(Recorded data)
+ + + +

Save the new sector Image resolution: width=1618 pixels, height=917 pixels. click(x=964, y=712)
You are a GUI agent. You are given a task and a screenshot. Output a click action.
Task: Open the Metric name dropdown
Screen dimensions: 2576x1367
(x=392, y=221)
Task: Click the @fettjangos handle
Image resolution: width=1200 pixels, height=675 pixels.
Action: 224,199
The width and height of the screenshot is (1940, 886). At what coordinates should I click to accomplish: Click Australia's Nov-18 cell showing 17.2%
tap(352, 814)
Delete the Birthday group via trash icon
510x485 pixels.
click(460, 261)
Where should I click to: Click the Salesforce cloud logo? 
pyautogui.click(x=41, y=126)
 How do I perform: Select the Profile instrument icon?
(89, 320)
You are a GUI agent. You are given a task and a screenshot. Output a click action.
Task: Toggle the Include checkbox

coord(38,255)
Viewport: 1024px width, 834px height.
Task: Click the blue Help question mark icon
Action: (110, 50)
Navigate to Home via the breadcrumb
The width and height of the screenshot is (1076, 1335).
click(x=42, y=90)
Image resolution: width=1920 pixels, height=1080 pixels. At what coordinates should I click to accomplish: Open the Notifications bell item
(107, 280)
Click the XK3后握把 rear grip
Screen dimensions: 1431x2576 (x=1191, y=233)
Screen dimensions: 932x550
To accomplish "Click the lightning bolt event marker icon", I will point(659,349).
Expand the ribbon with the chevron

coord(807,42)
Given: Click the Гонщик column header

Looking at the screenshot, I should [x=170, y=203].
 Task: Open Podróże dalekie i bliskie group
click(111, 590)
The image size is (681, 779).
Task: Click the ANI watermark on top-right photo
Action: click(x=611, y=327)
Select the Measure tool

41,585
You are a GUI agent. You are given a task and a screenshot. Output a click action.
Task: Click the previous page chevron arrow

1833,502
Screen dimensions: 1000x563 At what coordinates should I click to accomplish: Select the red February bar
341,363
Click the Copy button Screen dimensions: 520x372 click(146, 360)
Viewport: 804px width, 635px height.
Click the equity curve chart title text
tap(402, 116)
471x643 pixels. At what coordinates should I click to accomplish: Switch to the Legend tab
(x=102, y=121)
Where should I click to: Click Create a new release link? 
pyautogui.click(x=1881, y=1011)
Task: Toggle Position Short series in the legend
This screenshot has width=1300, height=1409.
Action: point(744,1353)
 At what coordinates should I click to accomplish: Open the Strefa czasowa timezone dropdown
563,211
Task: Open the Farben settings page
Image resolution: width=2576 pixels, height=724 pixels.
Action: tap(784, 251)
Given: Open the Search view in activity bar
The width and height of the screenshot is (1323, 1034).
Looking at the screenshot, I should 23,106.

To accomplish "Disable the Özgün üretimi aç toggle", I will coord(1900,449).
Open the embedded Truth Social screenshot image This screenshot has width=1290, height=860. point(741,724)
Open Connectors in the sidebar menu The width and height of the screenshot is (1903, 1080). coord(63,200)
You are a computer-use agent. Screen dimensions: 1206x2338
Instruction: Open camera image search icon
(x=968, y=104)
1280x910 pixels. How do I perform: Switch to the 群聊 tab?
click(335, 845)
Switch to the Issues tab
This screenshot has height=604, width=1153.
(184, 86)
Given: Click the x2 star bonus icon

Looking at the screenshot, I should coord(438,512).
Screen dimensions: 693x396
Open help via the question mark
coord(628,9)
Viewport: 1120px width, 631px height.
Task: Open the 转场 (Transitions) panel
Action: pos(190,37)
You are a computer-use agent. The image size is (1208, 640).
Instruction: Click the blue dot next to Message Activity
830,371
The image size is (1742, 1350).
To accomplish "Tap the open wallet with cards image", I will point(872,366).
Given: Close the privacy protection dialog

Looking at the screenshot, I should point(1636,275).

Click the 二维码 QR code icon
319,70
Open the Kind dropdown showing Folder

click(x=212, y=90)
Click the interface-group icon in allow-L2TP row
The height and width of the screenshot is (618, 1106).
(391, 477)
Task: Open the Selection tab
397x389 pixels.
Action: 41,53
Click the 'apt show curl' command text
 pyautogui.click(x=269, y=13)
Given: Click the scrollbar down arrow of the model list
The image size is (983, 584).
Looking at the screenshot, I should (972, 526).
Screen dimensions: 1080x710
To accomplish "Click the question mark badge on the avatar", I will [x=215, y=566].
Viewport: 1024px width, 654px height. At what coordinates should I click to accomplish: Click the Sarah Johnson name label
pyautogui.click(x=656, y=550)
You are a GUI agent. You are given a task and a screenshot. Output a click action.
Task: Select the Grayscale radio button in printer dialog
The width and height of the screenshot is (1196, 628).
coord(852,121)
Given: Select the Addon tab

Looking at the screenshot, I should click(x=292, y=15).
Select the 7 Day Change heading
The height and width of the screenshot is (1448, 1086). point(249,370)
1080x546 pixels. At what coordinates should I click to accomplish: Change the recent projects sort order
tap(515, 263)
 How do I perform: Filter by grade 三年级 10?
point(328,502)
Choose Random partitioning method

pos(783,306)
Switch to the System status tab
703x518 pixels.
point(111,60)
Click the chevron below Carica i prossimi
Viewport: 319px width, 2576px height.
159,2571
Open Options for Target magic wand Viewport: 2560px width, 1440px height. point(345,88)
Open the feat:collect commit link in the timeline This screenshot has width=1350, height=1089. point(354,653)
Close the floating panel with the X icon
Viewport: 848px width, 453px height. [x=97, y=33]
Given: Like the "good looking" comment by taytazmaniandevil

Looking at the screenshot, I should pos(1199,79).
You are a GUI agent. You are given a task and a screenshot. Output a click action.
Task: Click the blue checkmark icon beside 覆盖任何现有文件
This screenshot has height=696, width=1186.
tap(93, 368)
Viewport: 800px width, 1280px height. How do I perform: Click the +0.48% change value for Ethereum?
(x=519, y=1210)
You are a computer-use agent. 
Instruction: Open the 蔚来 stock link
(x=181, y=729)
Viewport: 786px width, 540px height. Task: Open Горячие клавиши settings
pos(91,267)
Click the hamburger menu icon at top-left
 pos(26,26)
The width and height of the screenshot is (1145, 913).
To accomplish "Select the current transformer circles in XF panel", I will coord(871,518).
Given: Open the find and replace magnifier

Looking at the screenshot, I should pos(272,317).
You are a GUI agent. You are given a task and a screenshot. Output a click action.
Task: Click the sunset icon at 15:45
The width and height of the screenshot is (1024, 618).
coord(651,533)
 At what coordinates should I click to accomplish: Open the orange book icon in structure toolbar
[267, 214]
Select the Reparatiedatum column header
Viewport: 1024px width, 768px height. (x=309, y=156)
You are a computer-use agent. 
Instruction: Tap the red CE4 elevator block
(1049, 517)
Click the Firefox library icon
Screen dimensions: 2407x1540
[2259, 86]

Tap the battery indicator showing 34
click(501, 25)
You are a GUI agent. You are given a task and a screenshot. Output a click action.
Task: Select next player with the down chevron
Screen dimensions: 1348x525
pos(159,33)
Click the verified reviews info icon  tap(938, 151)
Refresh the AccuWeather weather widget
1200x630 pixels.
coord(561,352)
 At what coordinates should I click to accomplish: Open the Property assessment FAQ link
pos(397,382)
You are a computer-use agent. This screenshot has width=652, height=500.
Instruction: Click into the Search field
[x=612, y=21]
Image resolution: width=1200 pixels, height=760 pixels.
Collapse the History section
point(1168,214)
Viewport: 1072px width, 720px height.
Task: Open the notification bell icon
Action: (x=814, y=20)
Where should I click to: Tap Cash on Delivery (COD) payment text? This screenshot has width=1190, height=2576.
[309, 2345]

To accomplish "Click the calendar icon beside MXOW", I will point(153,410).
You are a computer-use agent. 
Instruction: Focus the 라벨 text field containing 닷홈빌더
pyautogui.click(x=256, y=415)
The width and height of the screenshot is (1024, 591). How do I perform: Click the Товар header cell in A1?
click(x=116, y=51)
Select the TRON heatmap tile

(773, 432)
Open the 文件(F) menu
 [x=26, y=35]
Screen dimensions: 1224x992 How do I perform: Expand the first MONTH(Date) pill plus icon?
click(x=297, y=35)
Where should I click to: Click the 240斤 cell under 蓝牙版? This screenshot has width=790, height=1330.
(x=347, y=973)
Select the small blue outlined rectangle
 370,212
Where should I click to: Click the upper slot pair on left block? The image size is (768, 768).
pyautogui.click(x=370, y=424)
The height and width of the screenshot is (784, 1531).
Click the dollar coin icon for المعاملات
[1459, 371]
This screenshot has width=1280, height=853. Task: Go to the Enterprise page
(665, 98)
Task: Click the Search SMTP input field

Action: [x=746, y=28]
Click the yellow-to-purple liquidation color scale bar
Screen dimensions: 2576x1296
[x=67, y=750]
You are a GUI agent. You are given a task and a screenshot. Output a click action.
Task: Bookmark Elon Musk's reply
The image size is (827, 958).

+ + + +

**To be done**
Return each line of the entries above that contains the word "field".

**Exercise response**
Instruction: Click into the Search field
Instruction: Focus the 라벨 text field containing 닷홈빌더
Task: Click the Search SMTP input field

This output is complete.